══ Information supplied ══
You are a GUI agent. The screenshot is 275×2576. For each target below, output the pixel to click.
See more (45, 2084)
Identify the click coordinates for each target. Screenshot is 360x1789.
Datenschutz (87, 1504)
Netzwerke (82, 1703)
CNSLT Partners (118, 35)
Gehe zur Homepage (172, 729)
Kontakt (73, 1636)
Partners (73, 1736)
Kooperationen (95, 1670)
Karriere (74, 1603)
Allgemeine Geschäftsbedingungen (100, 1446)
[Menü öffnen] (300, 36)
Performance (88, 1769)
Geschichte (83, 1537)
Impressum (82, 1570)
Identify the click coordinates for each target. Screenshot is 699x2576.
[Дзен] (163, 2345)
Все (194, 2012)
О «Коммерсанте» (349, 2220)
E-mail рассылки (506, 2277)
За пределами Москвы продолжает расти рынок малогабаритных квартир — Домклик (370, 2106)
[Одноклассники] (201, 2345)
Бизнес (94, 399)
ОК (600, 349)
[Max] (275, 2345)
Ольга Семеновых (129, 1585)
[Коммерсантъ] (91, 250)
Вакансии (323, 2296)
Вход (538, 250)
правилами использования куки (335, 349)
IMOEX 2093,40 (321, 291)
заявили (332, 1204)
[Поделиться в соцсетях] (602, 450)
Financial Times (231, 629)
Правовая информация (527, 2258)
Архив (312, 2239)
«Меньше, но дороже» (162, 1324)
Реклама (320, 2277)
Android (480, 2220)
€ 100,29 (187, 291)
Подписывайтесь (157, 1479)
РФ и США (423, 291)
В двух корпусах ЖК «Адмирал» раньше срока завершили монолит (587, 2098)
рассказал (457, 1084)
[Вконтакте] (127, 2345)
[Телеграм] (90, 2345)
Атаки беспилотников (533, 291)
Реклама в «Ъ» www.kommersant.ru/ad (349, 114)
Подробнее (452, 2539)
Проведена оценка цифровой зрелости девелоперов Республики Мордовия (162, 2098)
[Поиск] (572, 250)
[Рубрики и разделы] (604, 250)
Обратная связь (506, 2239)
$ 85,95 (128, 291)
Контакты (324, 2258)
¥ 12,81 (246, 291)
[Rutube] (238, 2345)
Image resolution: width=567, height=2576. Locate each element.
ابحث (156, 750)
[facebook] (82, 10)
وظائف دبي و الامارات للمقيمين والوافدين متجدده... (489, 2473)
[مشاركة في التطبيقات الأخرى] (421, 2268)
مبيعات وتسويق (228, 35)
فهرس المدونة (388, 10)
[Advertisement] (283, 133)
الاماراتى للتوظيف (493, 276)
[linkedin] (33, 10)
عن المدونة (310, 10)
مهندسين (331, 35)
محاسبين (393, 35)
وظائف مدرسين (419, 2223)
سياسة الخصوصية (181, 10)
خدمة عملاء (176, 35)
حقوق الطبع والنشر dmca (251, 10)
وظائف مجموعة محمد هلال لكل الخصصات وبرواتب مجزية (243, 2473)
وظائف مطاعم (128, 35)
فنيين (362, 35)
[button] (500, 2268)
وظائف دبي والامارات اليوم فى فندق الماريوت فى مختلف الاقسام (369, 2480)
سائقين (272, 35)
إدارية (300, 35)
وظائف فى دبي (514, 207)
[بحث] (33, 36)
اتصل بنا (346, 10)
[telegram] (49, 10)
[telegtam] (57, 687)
═══
* **What to work on**
Please give the number of lines with "Реклама" in the entries above, and write no other text.

* **Solution to this task**
2